Lithium-Sulfur (LiS) batteries are a front runner for next-generation secondary battery systems. This is partially due to the low cost, relative abundance, and environmentally benign nature of their active materials, but arguably most important is the order of magnitude increase in theoretical specific capacity of LiS cells compared to current state of the art lithium-metal oxide systems (~1,600 mAhg^-1 vs ~160mAhg^-1, respectively). Despite these inherent benefits, the commercialization of LiS systems has been impeded by a rapid loss of capacity upon repeated cycling due to the complexities of lithiation and delithiation at the carbon/sulfur composite cathode.

During discharge, elemental sulfur is sequentially reduced to lithium sulfide following the reaction S₈ + 16Li⁺ + 16e^-→ 8Li₂S_, where intermediates Li₂S_(8-2) are formed, their length depending on depth of discharge. Long-chain lithium polysulfides (LiPS), Li₂S_(8-4) are highly soluble in organic electrolytes and, once solvated, will migrate to the lithium metal anode. This leads to permanent capacity loss and internal shorting via lithium polysulfide redox shuttling. To combat this limitation, extensive efforts have been focused on trapping long-chain LiPS by both: 1. physically confining them in mesoporous carbons, and 2. chemically inducing electrostatic attractions with electron rich heteroatoms on the cathode.

In this work we not only aim to find synergy between these two approaches, but also investigate the potential for doubling the binding energy of electrostatic interactions by covalent tethering of long chain LiPS to the cathode surface via reversible di-sulfide bonding. Through a highly tunable one-step reaction, we functionalize mesoporous carbon surfaces with aromatic small molecules using in-situ generation of diazonium radicals. The flexibility of our approach allows for the introduction of a wide variety of surface functionality, and thus a platform to broaden our understanding of cathode/electrolyte interactions.

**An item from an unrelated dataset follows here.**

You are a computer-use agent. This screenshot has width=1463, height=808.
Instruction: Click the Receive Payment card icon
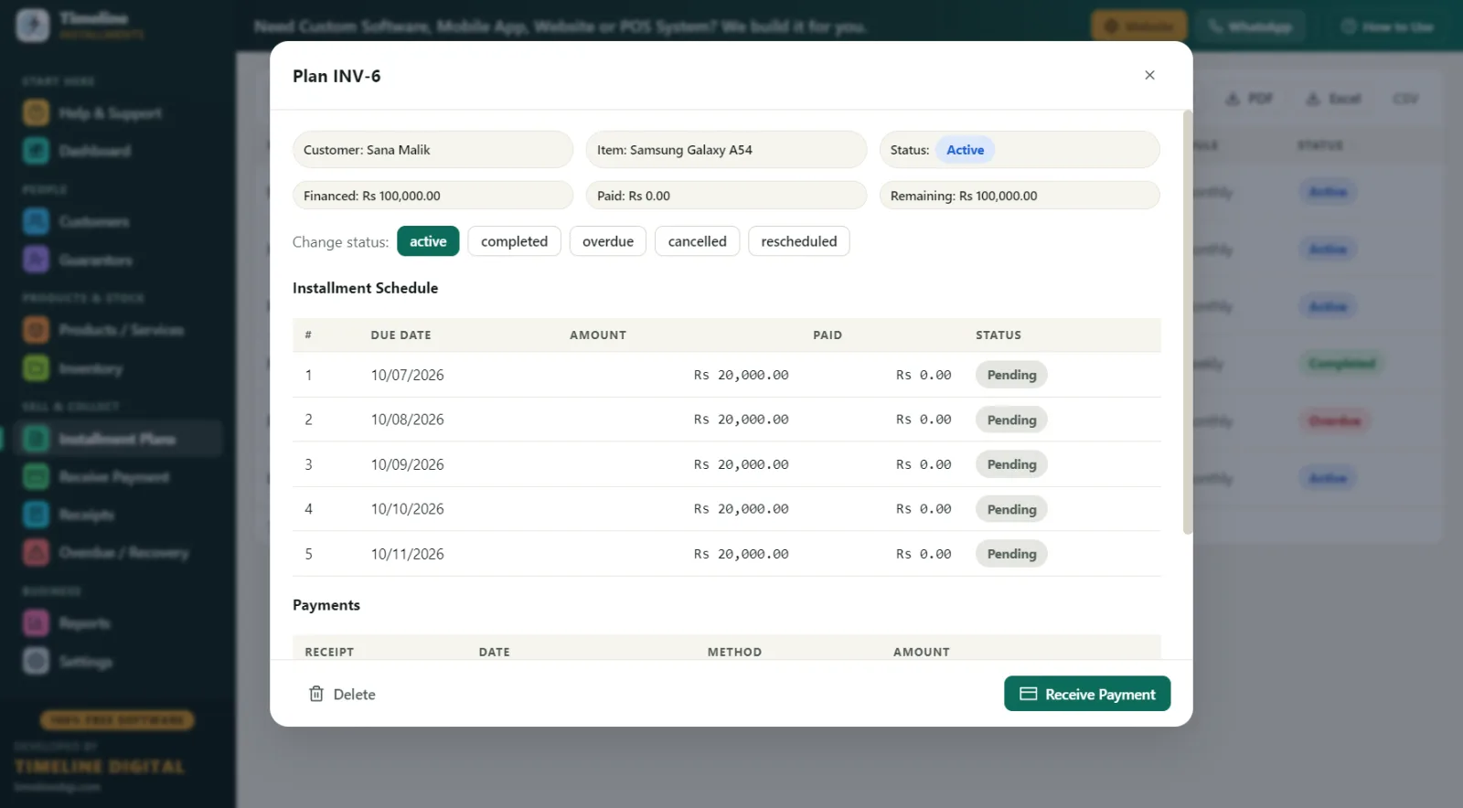(x=1028, y=694)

Our current progress focuses on the spectroscopic, physical, and electrochemical characterization of a thiophenol terminated carbon. Through this work we have demonstrated not only successful modification of carbon particles, but an ability to control the density of modifier groups on the surface. In conjunction with finding an optimal concentration of surface modifiers, we investigate the role of modifiers and carbon pore size in modulating the kinetics and capacity retention of LiS cells. By optimizing pore-size and modifier concentration, we have drastically increased the cycle life of our devices, which maintain >900 mAhg^-1 over 150+ cycles at 0.1C. We hypothesize that the mechanism responsible for this improvement is a reversible covalent interaction based on electrochemical measurements, which indicate a concentration-dependent shift toward solid-phase reaction pathways.